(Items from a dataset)
-- Opening Marker --

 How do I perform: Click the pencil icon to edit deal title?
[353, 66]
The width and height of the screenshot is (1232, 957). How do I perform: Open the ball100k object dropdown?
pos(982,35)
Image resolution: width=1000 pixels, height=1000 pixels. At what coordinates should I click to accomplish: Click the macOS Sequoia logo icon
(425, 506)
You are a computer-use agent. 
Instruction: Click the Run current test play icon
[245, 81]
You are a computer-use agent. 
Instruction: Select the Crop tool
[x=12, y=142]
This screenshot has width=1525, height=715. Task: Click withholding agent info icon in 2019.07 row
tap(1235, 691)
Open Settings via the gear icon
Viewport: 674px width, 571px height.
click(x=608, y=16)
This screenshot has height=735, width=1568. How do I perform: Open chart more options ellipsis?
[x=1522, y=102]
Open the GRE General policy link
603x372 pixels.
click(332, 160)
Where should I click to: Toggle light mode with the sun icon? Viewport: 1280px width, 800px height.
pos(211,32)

-- Closing Marker --

YOUR INSTRUCTIONS: Exact retyping of all the entries is required.

EXERCISE OUTPUT:
 How do I perform: Click the pencil icon to edit deal title?
[353, 66]
The width and height of the screenshot is (1232, 957). How do I perform: Open the ball100k object dropdown?
pos(982,35)
Image resolution: width=1000 pixels, height=1000 pixels. At what coordinates should I click to accomplish: Click the macOS Sequoia logo icon
(425, 506)
You are a computer-use agent. 
Instruction: Click the Run current test play icon
[245, 81]
You are a computer-use agent. 
Instruction: Select the Crop tool
[x=12, y=142]
This screenshot has width=1525, height=715. Task: Click withholding agent info icon in 2019.07 row
tap(1235, 691)
Open Settings via the gear icon
Viewport: 674px width, 571px height.
click(x=608, y=16)
This screenshot has height=735, width=1568. How do I perform: Open chart more options ellipsis?
[x=1522, y=102]
Open the GRE General policy link
603x372 pixels.
click(332, 160)
Where should I click to: Toggle light mode with the sun icon? Viewport: 1280px width, 800px height.
pos(211,32)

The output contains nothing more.